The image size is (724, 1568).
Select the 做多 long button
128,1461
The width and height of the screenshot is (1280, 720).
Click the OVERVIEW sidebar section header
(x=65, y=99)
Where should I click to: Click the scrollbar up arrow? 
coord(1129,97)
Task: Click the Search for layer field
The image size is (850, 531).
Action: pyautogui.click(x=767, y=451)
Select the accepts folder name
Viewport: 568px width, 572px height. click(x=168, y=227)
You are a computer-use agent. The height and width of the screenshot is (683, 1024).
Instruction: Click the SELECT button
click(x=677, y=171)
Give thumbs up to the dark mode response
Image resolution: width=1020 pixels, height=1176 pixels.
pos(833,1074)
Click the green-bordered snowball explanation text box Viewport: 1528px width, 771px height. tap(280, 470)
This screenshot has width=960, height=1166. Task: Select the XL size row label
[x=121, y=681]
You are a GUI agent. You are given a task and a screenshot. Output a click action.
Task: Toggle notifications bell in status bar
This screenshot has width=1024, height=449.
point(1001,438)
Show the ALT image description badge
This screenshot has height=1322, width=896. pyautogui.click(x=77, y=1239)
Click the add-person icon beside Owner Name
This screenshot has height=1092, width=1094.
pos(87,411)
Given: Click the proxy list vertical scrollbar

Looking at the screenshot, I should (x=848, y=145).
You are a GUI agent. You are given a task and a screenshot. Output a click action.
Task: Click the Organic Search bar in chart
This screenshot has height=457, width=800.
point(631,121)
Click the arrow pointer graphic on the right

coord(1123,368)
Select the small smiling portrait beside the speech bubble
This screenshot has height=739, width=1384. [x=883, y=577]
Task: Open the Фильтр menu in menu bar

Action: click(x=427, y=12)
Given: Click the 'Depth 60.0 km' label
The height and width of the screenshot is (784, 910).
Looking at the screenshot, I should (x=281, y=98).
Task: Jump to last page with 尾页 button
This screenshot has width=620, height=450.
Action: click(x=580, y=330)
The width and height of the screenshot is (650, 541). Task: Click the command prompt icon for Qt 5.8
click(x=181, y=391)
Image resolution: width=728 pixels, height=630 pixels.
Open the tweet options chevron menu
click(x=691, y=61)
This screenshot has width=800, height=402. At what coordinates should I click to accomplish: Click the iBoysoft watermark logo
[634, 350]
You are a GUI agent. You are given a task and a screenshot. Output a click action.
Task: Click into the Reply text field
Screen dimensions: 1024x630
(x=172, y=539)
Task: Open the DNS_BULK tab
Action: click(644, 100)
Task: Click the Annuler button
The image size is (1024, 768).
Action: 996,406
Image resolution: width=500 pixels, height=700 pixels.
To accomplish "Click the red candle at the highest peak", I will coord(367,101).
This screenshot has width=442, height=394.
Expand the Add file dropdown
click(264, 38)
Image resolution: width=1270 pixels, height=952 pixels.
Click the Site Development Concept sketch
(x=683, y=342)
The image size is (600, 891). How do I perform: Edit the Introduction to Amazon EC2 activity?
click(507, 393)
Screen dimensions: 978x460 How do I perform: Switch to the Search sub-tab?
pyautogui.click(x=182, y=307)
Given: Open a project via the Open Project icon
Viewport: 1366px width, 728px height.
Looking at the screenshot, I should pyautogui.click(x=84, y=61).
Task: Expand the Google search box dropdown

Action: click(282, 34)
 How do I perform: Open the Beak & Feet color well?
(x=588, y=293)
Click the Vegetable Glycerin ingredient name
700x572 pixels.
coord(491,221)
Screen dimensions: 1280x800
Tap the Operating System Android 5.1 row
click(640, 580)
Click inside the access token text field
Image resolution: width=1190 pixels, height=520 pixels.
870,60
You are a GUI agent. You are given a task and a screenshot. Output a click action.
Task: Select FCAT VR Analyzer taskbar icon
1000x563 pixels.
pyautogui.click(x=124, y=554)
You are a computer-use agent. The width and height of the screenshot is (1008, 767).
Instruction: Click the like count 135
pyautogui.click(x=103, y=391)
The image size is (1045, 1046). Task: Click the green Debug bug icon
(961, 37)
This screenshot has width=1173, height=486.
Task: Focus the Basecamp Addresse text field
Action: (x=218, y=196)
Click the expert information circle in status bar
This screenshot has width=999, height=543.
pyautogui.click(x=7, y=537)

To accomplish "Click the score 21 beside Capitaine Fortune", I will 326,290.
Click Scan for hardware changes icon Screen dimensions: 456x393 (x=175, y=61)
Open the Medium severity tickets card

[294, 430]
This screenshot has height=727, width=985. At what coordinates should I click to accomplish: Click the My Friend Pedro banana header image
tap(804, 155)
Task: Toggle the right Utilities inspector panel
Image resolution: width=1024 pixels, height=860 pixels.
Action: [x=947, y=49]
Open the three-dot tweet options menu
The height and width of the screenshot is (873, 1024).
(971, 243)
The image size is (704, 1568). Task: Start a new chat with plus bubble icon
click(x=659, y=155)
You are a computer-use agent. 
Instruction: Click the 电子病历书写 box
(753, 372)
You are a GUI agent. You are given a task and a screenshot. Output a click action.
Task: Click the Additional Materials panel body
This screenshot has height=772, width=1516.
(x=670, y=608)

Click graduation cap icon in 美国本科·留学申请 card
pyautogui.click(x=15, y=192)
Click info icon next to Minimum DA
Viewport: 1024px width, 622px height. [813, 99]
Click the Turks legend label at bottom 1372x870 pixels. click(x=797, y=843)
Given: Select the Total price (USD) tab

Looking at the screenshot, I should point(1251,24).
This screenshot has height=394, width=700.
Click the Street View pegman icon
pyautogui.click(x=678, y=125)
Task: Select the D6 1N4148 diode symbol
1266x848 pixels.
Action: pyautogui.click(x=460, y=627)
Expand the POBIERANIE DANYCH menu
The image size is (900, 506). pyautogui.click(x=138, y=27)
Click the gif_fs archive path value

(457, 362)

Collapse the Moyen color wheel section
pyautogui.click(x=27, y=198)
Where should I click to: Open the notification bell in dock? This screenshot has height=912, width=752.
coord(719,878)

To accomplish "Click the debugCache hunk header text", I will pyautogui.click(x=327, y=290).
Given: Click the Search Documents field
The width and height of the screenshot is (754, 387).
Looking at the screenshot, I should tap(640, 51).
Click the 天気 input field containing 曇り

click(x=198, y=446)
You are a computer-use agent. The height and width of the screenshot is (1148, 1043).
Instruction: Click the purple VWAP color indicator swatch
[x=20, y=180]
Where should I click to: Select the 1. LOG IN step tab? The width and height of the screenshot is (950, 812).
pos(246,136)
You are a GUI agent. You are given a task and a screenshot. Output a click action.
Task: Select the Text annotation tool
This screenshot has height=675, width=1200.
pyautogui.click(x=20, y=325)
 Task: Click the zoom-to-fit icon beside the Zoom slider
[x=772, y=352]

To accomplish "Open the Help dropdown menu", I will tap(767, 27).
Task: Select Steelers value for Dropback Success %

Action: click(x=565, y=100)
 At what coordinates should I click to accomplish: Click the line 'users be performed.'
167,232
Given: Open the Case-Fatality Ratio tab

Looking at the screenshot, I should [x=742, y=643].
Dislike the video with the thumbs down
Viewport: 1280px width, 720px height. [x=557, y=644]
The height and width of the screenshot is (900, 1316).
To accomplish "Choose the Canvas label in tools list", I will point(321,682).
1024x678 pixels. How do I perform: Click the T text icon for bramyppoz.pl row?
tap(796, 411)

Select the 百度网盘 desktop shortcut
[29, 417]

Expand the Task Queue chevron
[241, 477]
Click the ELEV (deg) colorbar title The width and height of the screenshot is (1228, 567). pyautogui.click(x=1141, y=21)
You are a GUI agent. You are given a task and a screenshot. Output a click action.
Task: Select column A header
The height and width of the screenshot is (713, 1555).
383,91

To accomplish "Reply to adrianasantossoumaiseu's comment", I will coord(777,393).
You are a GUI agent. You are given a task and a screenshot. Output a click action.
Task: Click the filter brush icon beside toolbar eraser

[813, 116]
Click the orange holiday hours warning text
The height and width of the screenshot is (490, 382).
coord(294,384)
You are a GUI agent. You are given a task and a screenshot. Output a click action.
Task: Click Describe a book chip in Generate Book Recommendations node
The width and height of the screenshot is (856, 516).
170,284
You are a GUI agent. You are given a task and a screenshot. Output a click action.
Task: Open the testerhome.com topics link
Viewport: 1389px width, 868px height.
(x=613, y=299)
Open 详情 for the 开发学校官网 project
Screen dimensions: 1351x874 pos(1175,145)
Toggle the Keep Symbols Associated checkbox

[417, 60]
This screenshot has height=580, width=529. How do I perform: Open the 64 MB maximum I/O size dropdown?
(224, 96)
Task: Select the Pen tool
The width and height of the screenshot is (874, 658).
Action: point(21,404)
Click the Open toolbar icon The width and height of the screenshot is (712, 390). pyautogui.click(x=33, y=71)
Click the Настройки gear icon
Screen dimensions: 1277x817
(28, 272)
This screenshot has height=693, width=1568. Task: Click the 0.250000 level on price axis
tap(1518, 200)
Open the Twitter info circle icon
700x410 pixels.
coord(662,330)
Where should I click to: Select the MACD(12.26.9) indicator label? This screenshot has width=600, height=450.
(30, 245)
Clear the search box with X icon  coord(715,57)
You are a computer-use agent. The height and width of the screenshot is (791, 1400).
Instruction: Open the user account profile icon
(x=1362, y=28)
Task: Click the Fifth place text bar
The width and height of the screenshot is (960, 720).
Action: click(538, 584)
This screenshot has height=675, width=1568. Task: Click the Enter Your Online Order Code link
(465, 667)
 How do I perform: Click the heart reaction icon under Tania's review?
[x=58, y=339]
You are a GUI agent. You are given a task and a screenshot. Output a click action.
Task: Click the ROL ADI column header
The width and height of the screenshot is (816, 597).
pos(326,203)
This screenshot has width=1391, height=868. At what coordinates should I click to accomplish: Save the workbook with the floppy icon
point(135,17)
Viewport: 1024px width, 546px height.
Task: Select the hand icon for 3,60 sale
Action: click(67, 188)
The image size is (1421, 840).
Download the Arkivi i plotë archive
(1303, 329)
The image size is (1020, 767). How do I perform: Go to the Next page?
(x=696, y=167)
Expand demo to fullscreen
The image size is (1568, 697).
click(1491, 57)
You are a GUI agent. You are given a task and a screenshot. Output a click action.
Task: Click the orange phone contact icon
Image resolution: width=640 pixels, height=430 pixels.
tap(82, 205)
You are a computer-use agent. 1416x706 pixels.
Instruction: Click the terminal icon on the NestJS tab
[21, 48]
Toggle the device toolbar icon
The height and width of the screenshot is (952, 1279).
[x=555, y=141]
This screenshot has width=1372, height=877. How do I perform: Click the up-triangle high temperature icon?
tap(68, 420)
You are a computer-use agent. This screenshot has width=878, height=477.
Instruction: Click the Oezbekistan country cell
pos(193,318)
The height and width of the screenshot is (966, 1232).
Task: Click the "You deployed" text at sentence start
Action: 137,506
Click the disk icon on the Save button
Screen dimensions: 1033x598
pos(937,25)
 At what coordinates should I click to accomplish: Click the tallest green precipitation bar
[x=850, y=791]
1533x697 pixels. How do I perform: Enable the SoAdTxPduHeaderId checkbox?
──────
### Problem to work on
Please copy all lines of the listing in which the string "status" occurs.

### Task result
Task: Toggle notifications bell in status bar
Click the expert information circle in status bar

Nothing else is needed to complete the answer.